Several countries in Africa, as well as the United States and Australia, have made consistent and successful attempts to end female genital cutting. To understand how this has been possible, we must examine how the socio-economic structure of these countries has played an integral role in their success. Several of these countries may have high literacy rates, greater awareness of their rights and a more conducive environment for survivors to speak out.

The Bohra community aspect is crucial to understanding the Indian government’s hesitancy to pass a law. Although India is a signatory to several of the United Nations and World Health Organization conventions which view khatna as a human rights violation, it comes under the purview of existing Indian legislation, such as article 319 and 320 of the IPC and POCSO. No separate law has been passed against FGC until now. Things looked hopeful when the PIL filed against FGM/C was to be heard by the five-judge bench in the India Supreme Court. The decision initially seemed to swing in favor of banning the practice, as the judges referred to it as a violation of the rights of the girl child. The judges questioned how the violation of the “bodily integrity” of the child could be an essential practice of a religion, asserting that right to religious freedom does not negate other fundamental rights of the individual. Despite overwhelming support, the judges later backtracked, deferring to a constitutional bench to decide on the matters of religious rights and freedom. It was the most crushing setback for the movement.  

Initially, I wondered what the hesitancy was in declaring khatna as a human rights violation.

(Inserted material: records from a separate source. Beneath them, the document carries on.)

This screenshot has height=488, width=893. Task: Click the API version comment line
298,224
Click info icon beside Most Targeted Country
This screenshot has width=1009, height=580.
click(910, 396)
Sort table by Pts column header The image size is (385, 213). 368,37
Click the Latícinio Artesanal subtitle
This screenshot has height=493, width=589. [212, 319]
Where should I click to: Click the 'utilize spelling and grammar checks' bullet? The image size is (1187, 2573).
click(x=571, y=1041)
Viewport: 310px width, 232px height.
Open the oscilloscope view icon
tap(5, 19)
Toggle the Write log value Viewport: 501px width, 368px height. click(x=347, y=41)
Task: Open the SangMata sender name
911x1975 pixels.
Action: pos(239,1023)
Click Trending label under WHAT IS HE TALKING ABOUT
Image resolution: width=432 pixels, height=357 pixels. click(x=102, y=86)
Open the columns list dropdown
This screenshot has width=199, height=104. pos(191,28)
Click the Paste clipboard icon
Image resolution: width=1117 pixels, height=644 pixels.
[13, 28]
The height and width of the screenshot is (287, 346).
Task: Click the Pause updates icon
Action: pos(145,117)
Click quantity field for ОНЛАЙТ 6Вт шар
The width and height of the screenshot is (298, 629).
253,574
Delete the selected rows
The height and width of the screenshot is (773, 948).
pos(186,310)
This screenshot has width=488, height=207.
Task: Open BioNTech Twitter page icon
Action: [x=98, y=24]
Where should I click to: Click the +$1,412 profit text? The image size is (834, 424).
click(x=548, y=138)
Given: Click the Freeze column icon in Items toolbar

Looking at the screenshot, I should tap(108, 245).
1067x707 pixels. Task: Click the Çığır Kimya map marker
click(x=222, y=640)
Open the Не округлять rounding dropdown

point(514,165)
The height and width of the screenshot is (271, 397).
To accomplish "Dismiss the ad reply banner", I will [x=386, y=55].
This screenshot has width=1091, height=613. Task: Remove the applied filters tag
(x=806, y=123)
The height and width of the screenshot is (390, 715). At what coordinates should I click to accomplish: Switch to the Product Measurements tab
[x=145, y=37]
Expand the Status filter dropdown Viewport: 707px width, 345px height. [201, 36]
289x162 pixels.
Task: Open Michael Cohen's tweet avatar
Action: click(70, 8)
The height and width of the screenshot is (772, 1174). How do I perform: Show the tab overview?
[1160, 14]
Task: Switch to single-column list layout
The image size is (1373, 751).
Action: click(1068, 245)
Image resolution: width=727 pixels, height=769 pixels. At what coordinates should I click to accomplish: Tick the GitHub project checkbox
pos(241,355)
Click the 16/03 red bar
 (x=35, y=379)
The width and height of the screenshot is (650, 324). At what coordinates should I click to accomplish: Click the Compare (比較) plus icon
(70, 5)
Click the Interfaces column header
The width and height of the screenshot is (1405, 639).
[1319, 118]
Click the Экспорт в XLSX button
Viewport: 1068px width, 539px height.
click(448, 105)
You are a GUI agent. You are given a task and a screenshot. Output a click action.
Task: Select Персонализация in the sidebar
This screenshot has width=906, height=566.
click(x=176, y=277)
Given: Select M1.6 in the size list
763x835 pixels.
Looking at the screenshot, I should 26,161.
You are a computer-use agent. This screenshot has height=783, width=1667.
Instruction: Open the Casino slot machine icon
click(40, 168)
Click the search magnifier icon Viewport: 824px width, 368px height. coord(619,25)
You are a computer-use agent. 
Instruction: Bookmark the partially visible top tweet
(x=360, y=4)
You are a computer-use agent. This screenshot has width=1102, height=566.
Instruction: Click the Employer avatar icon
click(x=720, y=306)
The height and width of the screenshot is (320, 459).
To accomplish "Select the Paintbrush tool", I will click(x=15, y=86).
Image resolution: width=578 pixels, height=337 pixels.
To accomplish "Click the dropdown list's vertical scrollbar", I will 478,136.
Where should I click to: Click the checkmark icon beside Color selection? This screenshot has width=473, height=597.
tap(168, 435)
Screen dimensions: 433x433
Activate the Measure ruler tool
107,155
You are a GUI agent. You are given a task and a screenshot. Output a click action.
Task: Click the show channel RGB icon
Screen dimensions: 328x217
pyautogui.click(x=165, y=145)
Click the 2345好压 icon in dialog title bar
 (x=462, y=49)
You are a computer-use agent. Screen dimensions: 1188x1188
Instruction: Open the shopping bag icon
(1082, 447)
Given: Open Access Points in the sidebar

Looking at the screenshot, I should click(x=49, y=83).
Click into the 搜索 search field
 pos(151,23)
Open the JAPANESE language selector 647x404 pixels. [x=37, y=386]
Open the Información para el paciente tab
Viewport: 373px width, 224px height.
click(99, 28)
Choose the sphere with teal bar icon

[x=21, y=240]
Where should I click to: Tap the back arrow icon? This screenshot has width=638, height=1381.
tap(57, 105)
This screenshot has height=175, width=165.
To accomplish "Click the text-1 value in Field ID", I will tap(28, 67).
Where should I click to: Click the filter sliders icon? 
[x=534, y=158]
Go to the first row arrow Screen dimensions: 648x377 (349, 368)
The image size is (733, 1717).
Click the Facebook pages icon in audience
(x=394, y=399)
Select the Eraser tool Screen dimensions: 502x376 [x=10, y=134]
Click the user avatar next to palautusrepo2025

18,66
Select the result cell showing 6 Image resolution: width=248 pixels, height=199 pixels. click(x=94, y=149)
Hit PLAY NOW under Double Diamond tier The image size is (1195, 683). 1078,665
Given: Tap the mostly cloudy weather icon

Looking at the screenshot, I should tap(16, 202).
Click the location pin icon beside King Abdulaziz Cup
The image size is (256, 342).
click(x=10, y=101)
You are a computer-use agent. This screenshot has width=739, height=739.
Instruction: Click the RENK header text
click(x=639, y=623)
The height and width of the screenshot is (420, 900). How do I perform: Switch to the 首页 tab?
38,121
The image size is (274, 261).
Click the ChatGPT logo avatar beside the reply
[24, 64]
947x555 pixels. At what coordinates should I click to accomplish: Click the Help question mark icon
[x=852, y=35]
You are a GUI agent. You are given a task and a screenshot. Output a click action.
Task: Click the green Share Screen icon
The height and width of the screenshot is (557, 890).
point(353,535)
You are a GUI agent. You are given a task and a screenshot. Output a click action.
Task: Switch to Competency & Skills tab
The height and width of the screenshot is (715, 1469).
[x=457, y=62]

Later, I realized that the hesitancy was due to the political context and not the practice itself. Family and religion are the founding threads of our Indian community, and khatna is so intricately woven within these threads. Family and religion are our sources of identity, and since India is a collectivist society our ideas, beliefs in practices such as khatna are rooted in a collective experience, rather than an individual’s. Thus, attempting to end khatna risks unraveling the whole moral power structure of the country. Initially, it will begin with the Bohra community, but it may create a ripple effect across the country within other communities and religions. The moral thread of India is religion, and religion dictates our gender roles. If khatna is being questioned, we are unraveling this power structure by questioning the clergy’s teachings, and instead seeking the truth for ourselves by reading the religious scriptures whose access has unduly only been given to men for so long. Perhaps, with this newfound knowledge, our perception of the world will shift, leading to a destabilization of the existing structure and establishment of a new order with women in power. Change is just around the corner.

Although the law is the first concrete step toward ending khatna, it is also a double-edged sword with unintended consequences. The law has the potential to push the practice further underground. The more discreetly cutting is done, the more difficult it would become to track it. Furthermore, the law would bring into question the perpetrators of the crime. Is it parents, midwives, community as a whole, or religious leaders? What would be the quantum of punishment? Would the 7-year-old child be responsible for registering the complaint? Who would protect the child from further psychological harm?  

Despite it all, I too believe law is essential in our work toward abandonment of khatna, since it may create awareness and generate conversation. But a law in itself will not stop khatna. Khatna will only end when we realize we are hurting our daughters. Once we realize that no religion, no God and no love is founded on pain, that is when the struggle against khatna will finally end.